When i went to Italy I was surprised at how little they think about the UK, but to be honest we rarely spare a thought for them...

It is thus natural to stop one's consideration at the local. If I were to consider everyone, I would be constantly worrying about Darfur, Zimbabwe every waking hour, thus paralysing myself from actually getting on and living life to the full.
 
We are not programmed and we do think of others, not just of ourselves and not just of immediate vicinity, hence the aid and development programs around the world. EU is quite good at it, as some 55% of all the world funds come from EU.

But that's higher maths for you, obviously - so why do I bother?:hmm:

Hmmm was not addressed to you. You are way to self-centred...

Not worth it, really...:(
 
We are not programmed and we do think of others, not just of ourselves and not just of immediate vicinity, hence the aid and development programs around the world. EU is quite good at it, as some 55% of all the world funds come from EU.

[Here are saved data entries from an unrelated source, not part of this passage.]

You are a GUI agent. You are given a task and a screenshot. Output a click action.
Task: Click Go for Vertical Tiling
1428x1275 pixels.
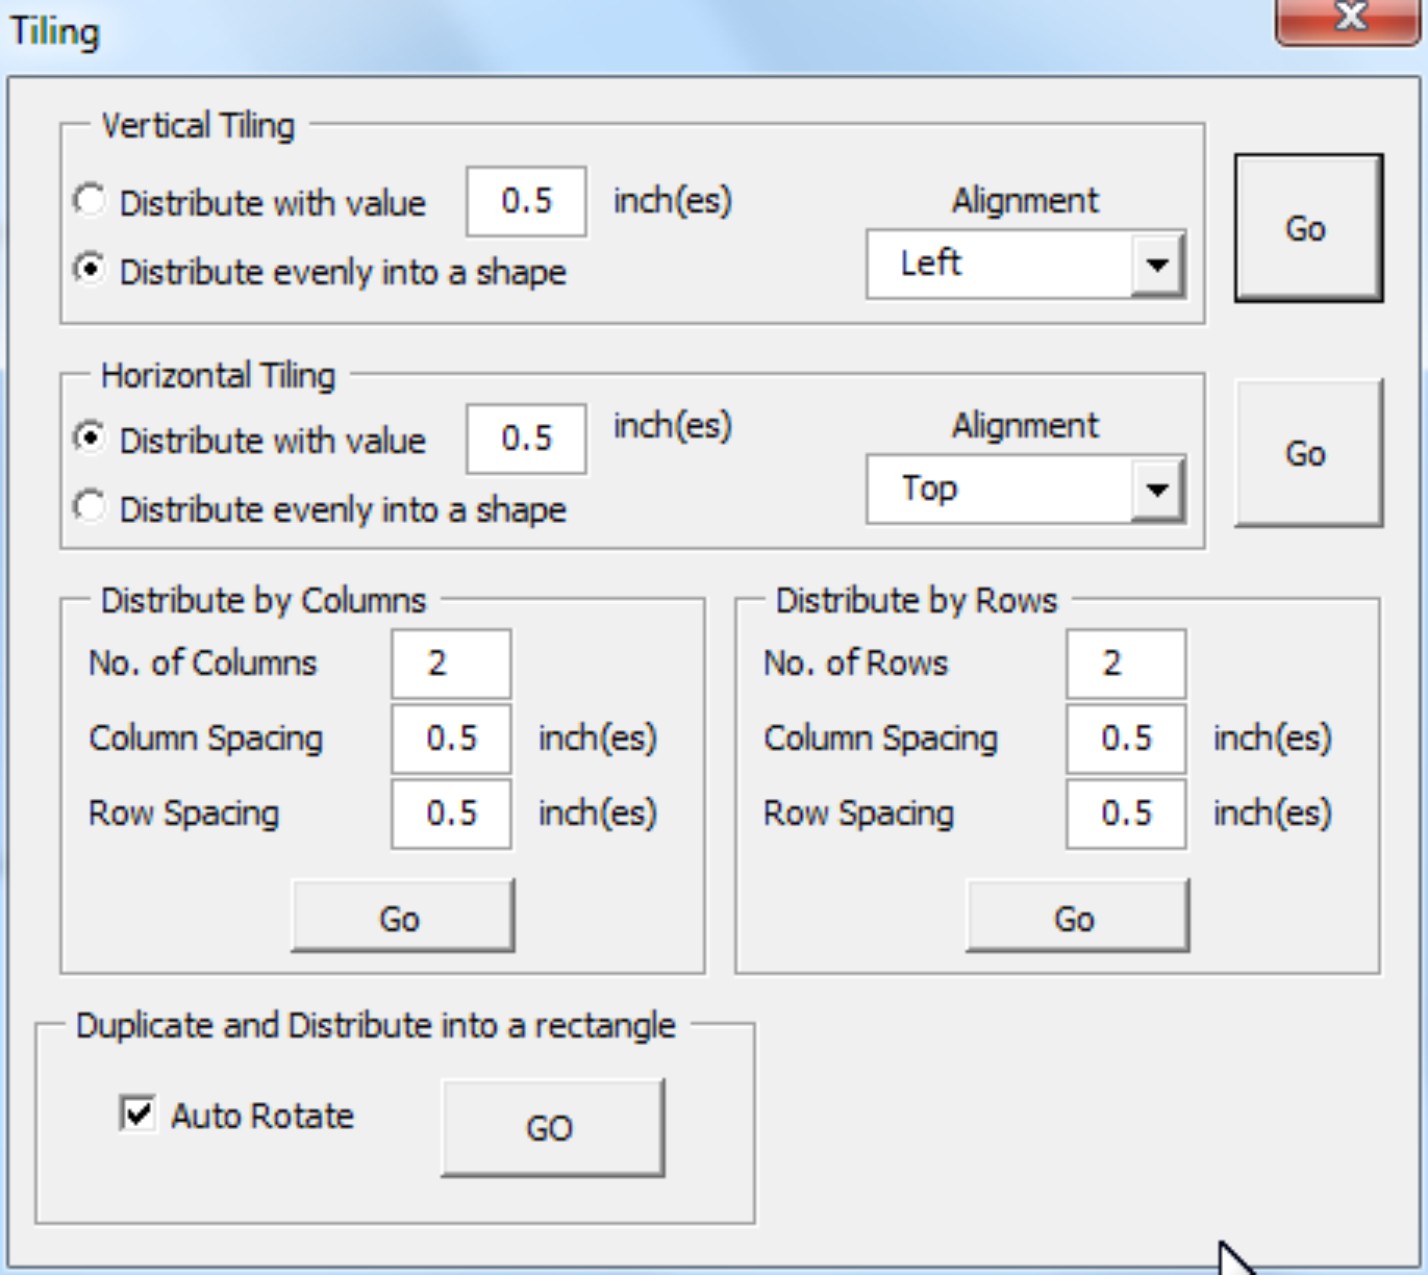click(1310, 228)
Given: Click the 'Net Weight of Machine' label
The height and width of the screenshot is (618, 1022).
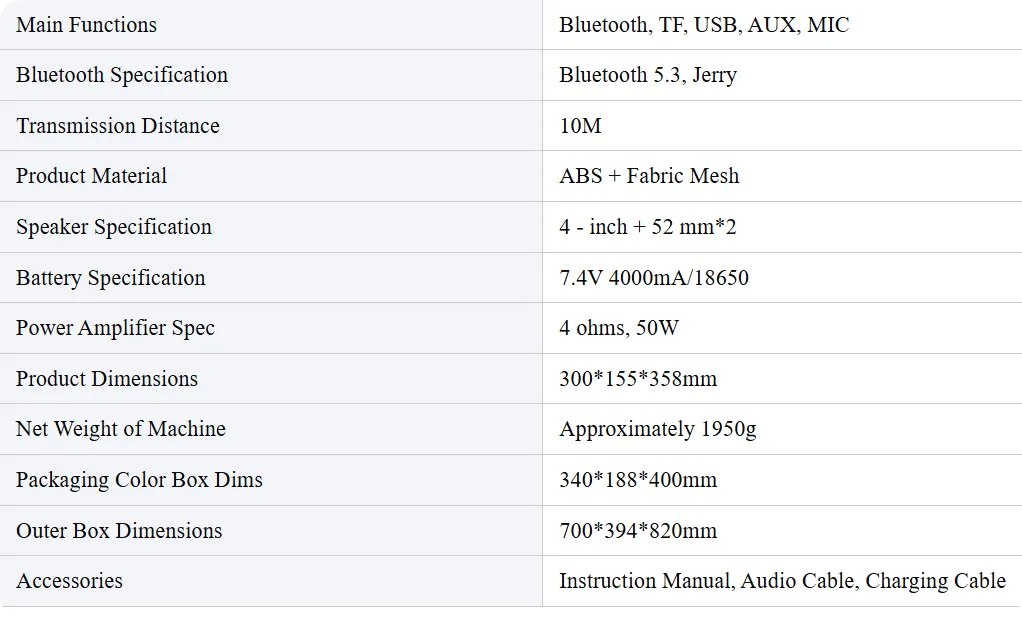Looking at the screenshot, I should (121, 429).
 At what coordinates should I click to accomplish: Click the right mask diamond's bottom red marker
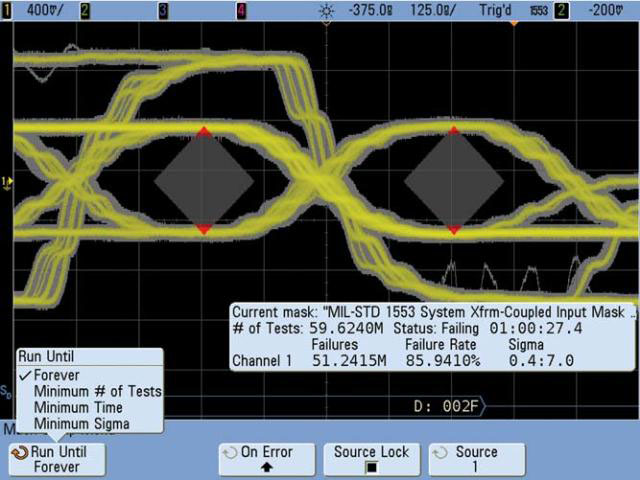[x=454, y=230]
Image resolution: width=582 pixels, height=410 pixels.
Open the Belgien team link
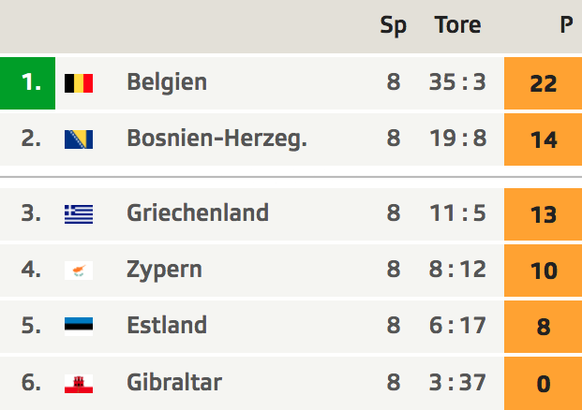[167, 82]
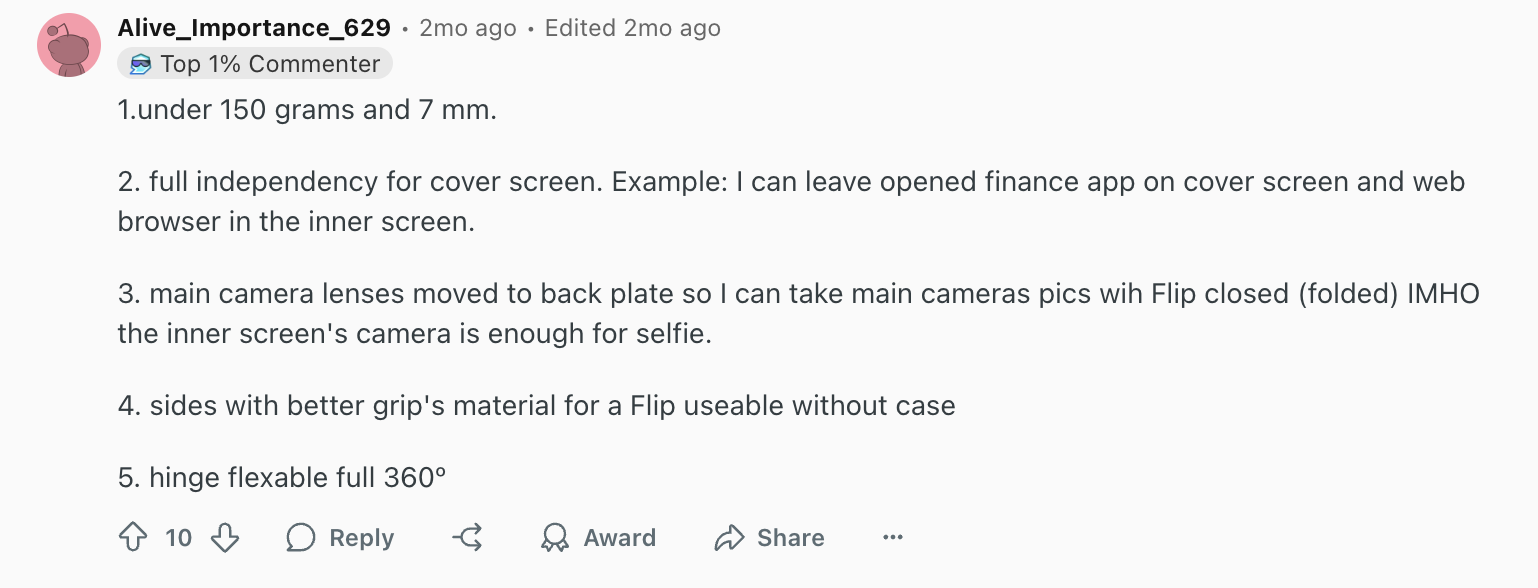The height and width of the screenshot is (588, 1538).
Task: Click the 'Edited 2mo ago' label
Action: [633, 28]
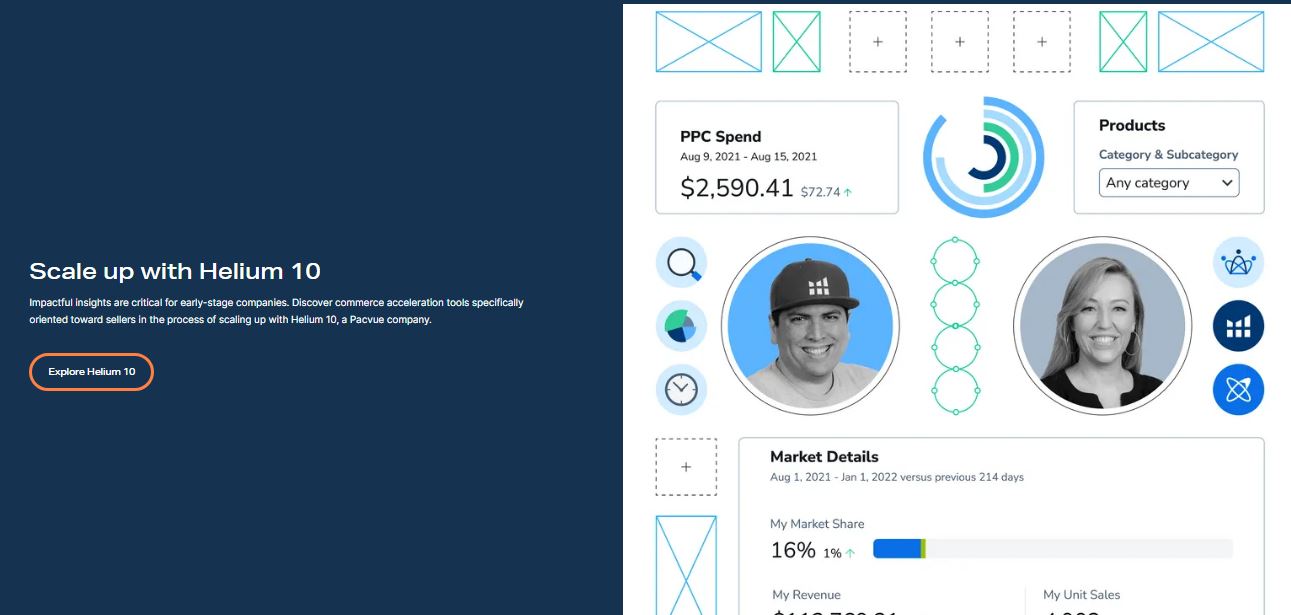Click the dark blue Helium 10 bar-chart logo
The image size is (1291, 615).
(x=1238, y=325)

Yep! Maintaining ruling Elites is an expensive game, and the money sure comes in useful putting down the people.

Not programmed? i don't think so.

But that's higher maths for you, obviously - so why do I bother?:hmm:

Hmmm was not addressed to you. You are way to self-centred...

Not worth it, really...:(

Insults rather than answering the question eh?

Let me restate it since you seem so keen to forget it. You claim to consider and respect everyone. A wild claim if ever I saw one, so I challenged you stating that considering 6 billion people must take a lot of brain power etc, and you decided that this was an exaggeration (strawman), which I expected and so I asked you to state how you draw your line. Note, of course, that you had insulted me when I stated my line, saying that I didn't care etc. But of course you have a line too, but you can't state it because then the moralists would jump on you as being uncaring.

Bummer of a position, I am not surprised that you preferred to fall back onto insults, much safer than actually having the guts to say something.

Meanwhile the issue here is morality, and whether it should be left to the individual to listen to their conscience, or whether the government should step in with authoritarianism and force people to be moral.

The prostitute example, as ever, has been ignored. There would seem to be a certain number, probably in the majority, of prostitutes who have decided that the pay is good enough to do that job rather than a more 'moral' job which pays like s**t.

The moralists are naturally unhappy with this moral decision, and want more authoritarianism as ever, cue the Swedish model of further criminalisation. (see here for the petition against and further info)

But of course the informed opinions of the workers don't fit with the moralist agenda, and so they are ignored.

These workers should get equal rights with any other worker. To turn round to them and tell them that they are a victim, which they refute, is disrespectful to them.

Morality is a personal issue, NOT something for the government to get involved with, and it should know better than to listen to the moralist, busybodies who should learn to mind their own business.

The same goes for drugs. Smoking cannabis has happened for thousands of years, and it is a personal decision which could be informed by the government, but should not be legislated against.

Funny isn't it how the moralists consider their own right to make these decisions themselves as paramount, yet do not extend this right to other people beyond their own locality.